The day after the storm passes, the Megha is most of the way to Garjontola when Kanai and Horen see Fokir's boat in the distance. The boats slowly approach each other and soon, those on the Megha realize there's only one person in the boat. Moyna watches, transfixed, as they realize it's Piya. Moyna sits and begins to break her marital bangles, making herself bleed. Horen and Kanai carry Moyna into a cabin and by the time they return to the deck, Piya is alongside the Megha. Kanai catches her as she stumbles onto the deck. She says that Fokir died when something heavy hit him and crushed him. He said Moyna and Tutul's names as he died.

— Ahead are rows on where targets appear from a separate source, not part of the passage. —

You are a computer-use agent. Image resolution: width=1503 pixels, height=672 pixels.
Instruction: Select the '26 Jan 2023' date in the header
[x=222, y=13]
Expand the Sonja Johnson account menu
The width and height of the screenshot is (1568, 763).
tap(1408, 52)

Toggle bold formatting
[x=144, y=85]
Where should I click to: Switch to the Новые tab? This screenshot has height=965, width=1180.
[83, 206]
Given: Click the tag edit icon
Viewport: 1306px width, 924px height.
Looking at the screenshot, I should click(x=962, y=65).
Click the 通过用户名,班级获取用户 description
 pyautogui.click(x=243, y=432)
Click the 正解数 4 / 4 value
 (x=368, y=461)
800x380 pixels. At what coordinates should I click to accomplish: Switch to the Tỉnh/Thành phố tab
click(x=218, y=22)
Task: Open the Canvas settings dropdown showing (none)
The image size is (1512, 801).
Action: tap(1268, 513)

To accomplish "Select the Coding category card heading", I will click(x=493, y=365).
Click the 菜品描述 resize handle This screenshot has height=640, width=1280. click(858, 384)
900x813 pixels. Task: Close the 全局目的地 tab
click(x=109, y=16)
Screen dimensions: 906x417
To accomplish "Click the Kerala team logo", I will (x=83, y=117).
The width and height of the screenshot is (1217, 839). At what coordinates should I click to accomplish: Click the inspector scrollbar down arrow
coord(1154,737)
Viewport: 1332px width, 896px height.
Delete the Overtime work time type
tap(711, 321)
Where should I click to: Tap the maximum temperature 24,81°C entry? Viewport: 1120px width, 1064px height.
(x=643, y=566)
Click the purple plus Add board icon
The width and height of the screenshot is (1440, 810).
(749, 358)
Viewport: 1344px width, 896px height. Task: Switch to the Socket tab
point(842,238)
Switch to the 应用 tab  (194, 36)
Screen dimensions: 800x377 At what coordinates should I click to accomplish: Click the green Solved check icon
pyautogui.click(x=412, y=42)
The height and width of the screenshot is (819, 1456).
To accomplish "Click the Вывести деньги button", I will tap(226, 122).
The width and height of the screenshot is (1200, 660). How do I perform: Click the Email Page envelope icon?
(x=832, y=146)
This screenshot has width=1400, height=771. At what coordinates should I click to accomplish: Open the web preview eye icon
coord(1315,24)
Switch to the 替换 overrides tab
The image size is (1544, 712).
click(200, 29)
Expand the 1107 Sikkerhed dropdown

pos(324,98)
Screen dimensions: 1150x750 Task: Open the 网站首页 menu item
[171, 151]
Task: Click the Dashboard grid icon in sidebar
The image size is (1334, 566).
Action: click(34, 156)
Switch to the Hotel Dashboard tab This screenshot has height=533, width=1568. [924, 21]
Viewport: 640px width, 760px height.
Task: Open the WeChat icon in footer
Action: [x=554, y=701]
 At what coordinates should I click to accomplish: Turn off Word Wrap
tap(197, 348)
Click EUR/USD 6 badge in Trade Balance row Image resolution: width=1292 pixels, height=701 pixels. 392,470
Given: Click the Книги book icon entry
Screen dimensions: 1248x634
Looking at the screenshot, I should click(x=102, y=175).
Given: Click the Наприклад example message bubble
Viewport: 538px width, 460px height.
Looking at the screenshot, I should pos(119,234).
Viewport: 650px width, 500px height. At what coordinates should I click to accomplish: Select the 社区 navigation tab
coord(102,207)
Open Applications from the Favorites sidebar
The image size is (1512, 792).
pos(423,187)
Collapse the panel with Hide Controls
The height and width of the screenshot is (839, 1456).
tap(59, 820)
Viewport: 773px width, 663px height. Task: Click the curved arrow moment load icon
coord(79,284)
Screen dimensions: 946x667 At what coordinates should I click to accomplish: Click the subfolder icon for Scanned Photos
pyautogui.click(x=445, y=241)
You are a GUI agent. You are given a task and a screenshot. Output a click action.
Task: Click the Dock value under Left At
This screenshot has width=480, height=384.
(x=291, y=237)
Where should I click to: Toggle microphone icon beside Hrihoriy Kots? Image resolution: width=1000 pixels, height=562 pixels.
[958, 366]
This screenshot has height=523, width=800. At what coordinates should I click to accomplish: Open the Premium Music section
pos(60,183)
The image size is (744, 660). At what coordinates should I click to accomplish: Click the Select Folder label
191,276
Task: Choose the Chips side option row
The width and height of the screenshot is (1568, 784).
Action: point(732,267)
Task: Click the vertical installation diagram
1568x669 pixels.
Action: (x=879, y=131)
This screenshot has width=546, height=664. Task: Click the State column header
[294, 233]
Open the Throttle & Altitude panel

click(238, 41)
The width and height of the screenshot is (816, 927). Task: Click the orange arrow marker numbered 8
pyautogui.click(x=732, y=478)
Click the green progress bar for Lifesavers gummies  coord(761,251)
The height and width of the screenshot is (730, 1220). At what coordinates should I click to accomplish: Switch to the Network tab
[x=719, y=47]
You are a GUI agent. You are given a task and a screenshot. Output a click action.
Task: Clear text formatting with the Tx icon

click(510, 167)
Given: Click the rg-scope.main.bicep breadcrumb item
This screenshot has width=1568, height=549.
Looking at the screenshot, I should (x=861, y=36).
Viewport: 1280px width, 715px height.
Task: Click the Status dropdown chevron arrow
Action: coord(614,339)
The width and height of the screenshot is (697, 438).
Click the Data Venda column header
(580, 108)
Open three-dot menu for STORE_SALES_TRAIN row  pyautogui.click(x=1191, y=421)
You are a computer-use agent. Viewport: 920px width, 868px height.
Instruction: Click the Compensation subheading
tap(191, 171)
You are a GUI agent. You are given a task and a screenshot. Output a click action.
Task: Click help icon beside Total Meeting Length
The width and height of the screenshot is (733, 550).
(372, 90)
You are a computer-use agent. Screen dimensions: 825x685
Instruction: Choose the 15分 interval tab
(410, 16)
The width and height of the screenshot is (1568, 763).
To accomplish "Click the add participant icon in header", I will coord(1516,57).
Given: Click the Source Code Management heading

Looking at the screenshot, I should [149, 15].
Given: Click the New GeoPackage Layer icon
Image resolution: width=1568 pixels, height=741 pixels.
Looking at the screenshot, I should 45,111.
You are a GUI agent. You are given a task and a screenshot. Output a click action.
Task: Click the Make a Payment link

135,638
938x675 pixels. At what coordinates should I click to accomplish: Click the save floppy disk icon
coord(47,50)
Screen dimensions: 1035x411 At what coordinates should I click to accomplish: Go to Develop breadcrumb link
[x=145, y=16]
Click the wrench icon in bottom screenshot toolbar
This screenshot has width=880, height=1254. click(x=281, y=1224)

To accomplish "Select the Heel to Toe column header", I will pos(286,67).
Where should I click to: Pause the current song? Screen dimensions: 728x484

Moyna's reaction to the news of her husband's death makes it clear that on some level, she did genuinely care for and love Fokir, no matter how frustrating she found his love of the natural world and his disdain for education. When Fokir spoke Moyna and Tutul's names with his last breath, it in turn shows that he was loyal to his family to the very end, regardless of the way that Moyna treated him and his feelings for Piya.
Fokir's body is cremated that evening. He's one of only a few casualties. Over the next few days, Piya stays with Moyna and Tutul. As Piya holds Tutul, she thinks of the impact that killed Fokir. She'd felt rather than heard him say Moyna and Tutul's names, and remembers the promises she'd made to him as he died. She'd tried to tell him how loved he was, and felt as though he understood.
Piya's musings about Fokir's last moments suggests that during that time, she truly understood that verbal communication is nowhere near as effective as a shared emotional language like love. With this, love takes its place with fear as one of the most effective communication methods.